Archive for the ‘Databases’ Category

DotOrg: WordPress, Eventum visits

I spoke to Matt and Barry today, and it was great to see them at the DotOrg Pavilion at the MySQL Expo, since the last time we caught up was at WordCamp 2006. Since WordCamp, WordPress.com is now spanning something like 900,000+ registered users! That number used to be over 300,000+, just a few months ago, so it looks like they’re really popular.

While Barry entertained a visitor, Matt and I got to talking about growing companies. He’s really happy with the size of Automattic, and is going to try for as long as possible to keep the company size, under fifty. He’s also found it interesting that some people are running WordPress 1.2 (ick! security holes galore), and while I worried that the database itself might not be migrate-able, he mentions that going from 1.2 to 2.1 should be no problem at all. Speaking of releases, a new WordPress is just around the corner.

I just love updating WordPress. He mentioned that there’s a plugin that downloads the new package, unpacks it, installs it, and does it all on the fly, but it scares him, due to the recent break-in. Well, it seems fair, and I too wouldn’t want such a plugin, but a more automated way of doing things, would rock, though. For what it’s worth, WordPress 2.2 will allow you to disable all plugins at one button click, so that should be useful (and yes, this means I can script it easier). And now, they run an md5 like every minute on WordPress to make sure the release doesn’t change!

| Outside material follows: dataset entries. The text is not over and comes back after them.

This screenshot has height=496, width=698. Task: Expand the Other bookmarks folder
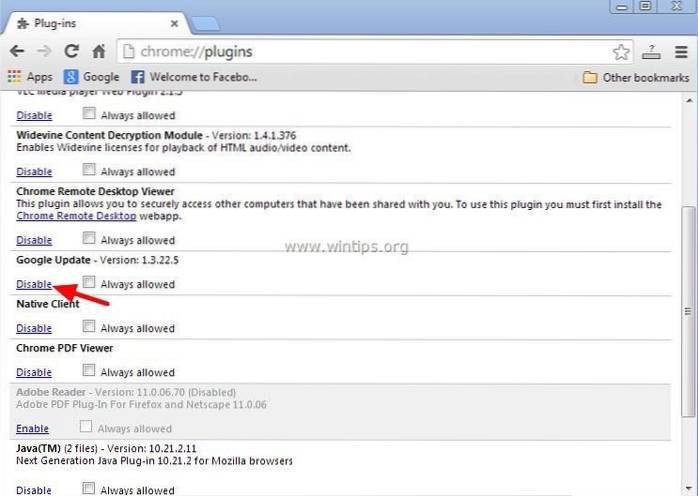point(636,77)
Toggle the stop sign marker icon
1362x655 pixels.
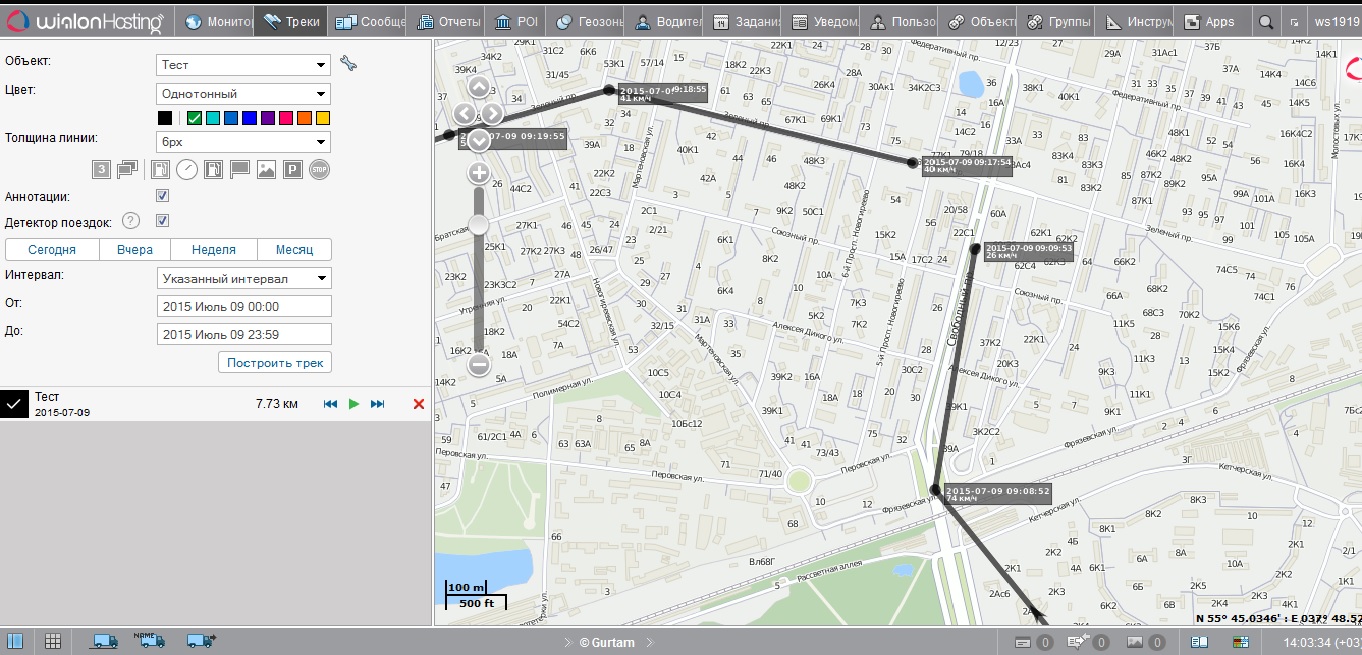click(319, 170)
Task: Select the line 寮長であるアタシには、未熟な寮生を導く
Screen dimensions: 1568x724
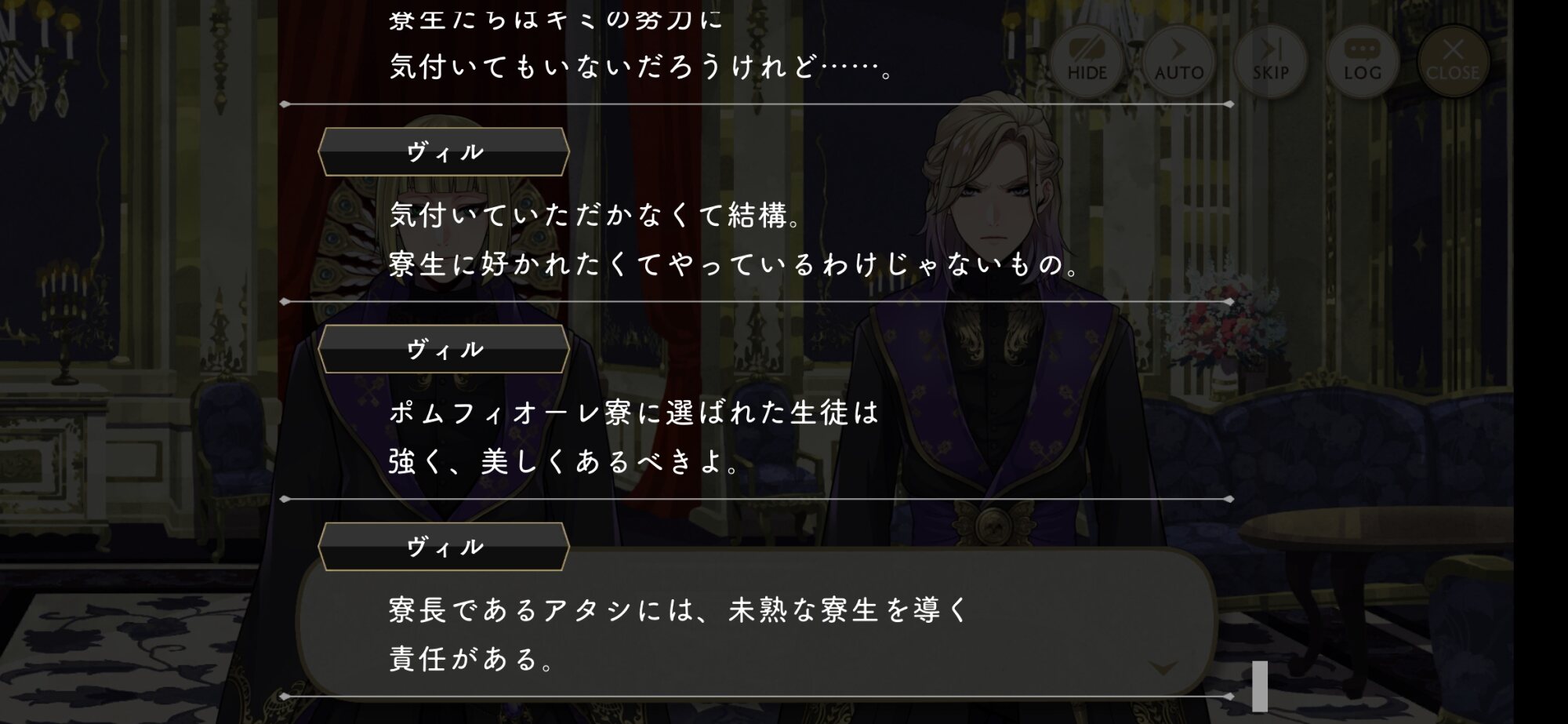Action: click(680, 609)
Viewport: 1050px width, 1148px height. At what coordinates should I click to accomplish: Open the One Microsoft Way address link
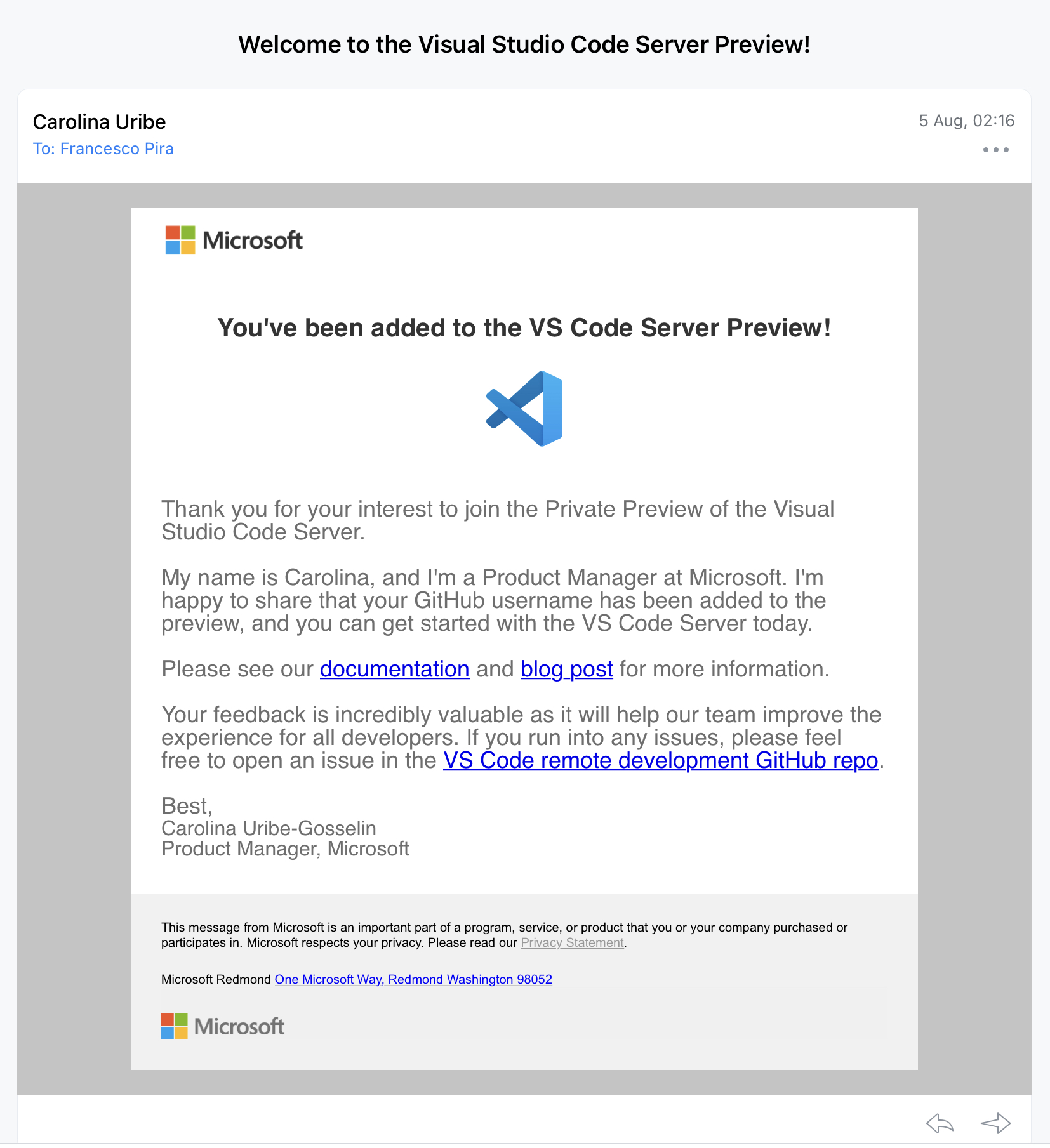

I’ve also been advised to use SVN for deploying WordPress. I’ll definitely look into it soon, as I want to get everything into revision control eventually.

I also got to speak with Bryan Alsdorf, Eventum developer, and got a nice run down of the history of the software. More love needs to be given to this tool, as its great, is basically the infrastructure that runs MySQL Support, and others will definitely find this useful too (if in the support business). I learnt some new things, the fact that there is also a command line interface to it, makes me like this software even more. Again, part of the fun of working in a distributed environment – this is the first time I’ve spoken at length to, with Bryan.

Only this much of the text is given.